Development of Energy-efficient Perovskite Light-emitting Diodes and Solar cells
The research design involves materials synthesis and characterization, device fabrication, and computational modeling. Semiconductor nanocrystals, mxenes, and perovskites will be synthesized and characterized using UV-Vis, angle-resolved PL, time-resolved fluorescence, and FLIM techniques. LEDs and solar cells will be fabricated using PVD, spin coating, and thermal processing.
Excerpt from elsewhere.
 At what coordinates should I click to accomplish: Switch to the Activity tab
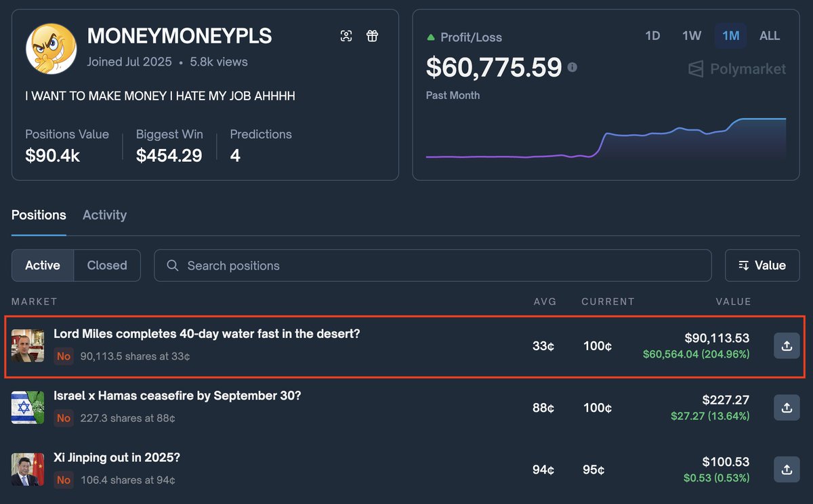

Device characterization will include I-V measurements, external quantum yield, optical microscopy, and angle-resolved EL and reflectivity.
Computational methods will employ AI algorithms for inverse design and optimization of materials, structures, and device architectures. Machine learning techniques will be utilized for materials discovery, property prediction, and device performance optimization. Experimental data analysis and visualization techniques will be employed.
The methods involve chemical synthesis (colloidal, sol-gel, vapor deposition), optical and electrical characterization (spectroscopy, microscopy, I-V), thin-film deposition (thermal evaporator and sputtering, spin coating), thermal processing (annealing), and computational techniques (AI algorithms, machine learning, inverse design, optimization). This integrated approach combines experimental and computational methods, with a focus on AI-driven inverse design and optimization, to develop efficient renewable energy technologies based on emerging semiconductor materials.